A new subchapter in the town’s bylaws would limit dispensaries to a small slice of town—the industrial zoning district west, which is located on the northwestern edge of town and accommodates industrial and some commercial uses.
Additional requirements would include: a discretionary permit through the DRB; a security plan; hours of operation limited to 9 a.m. to 6 p.m.; and severely limited signage that would allow text only, no pictures or graphics.
In February, the Selectboard voted 4-1 to instruct the Planning Commission to develop regulations for potential dispensaries in town.
After an equally split Planning Commission worked in March to develop restrictions, Town Planner Matt Boulanger drafted the zoning changes discussed at the board’s April 16 meeting.
“I’m just struggling with this issue of ‘where’s the public good for including a medical marijuana dispensary in the town of Williston?’” said commission member Paul Laska on Tuesday.
Boulanger suggested that, regardless of the question of public good, the town should either allow or prohibit dispensaries, but not leave the question in its current state, where dispensaries are not addressed at all.
“The state has allowed a use of land that is not currently addressed by our zoning bylaw,” he said. “It doesn’t give us tenable position if someone came in today and says ‘I’m going to stick one of these in Williston.’”
Specifically addressing medical marijuana dispensaries in the zoning bylaws also moves the process into the public process, allowing for extensive resident input at public meetings.
The Planning Commission members present—just four—opted to move forward with defining the regulations, then have another “up or down” vote when more members are present.

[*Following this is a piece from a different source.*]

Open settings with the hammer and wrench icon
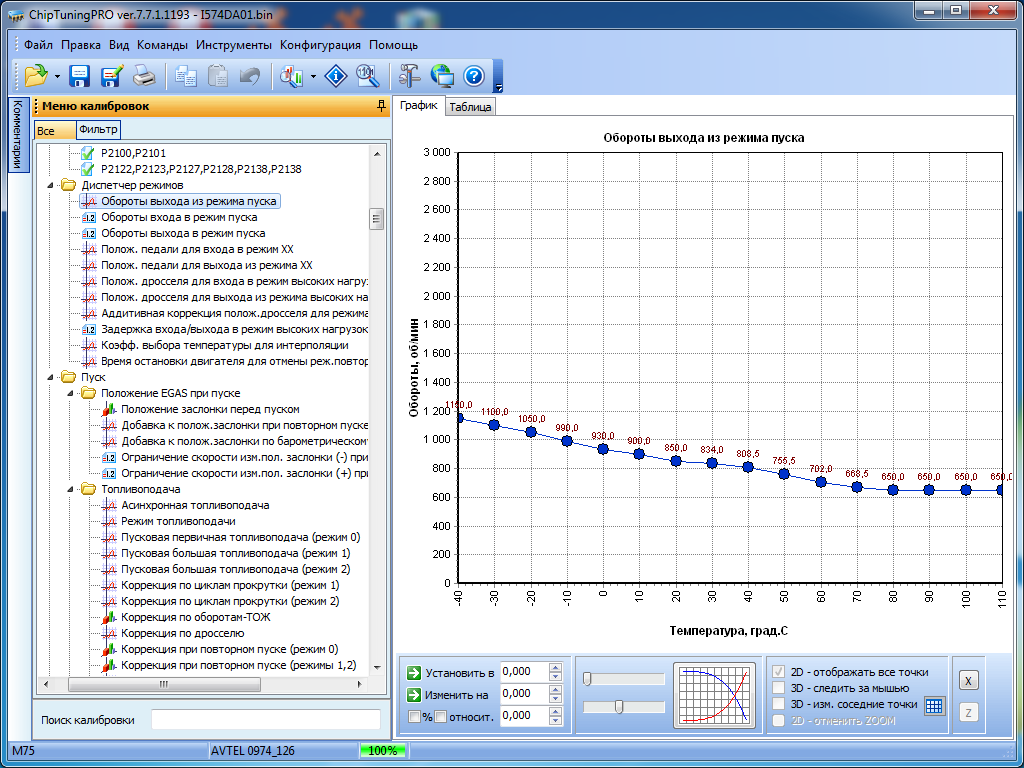The height and width of the screenshot is (768, 1024). [x=408, y=76]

Medical marijuana dispensaries must follow the restrictive state guidelines, and state law allows towns to further restrict the dispensaries—essentially, anything up to complete prohibition is fair game.
Under current state law, up to four dispensaries can operate in Vermont at any one time. The dispensaries must be not for profit, must have a limit of 1,000 patients and cannot be located within 1,000 feet of a daycare or school, among other regulations. So far, plans for a dispensary in Burlington are underway; another proposed dispensary in Waterbury has reportedly fallen through.
State guidelines already require that dispensaries be inspected at least once a year by authorities, and that authorities have the right to spontaneously inspect the premises at any time.
Planning Commission members suggested adding that any inspections, infractions, incidents and/or police calls be reported to the town.
“That would be a way of making approval conditional on continued orderly operation,” Boulanger said.
The proposed regulations also state that dispensaries must follow state laws as passed in 2012—meaning that if Vermont loosened it’s regulations in the future, they would not get looser in Williston, though Boulanger noted that section might have to go through the town’s lawyers.
Several Planning Commission and Selectboard members expressed a desire to take a stance on medical marijuana dispensaries, since laws could change in the future.
On Tuesday, the Vermont House approved a bill that would decriminalize possession of up to an ounce of marijuana. The bill is now headed to the Vermont Senate.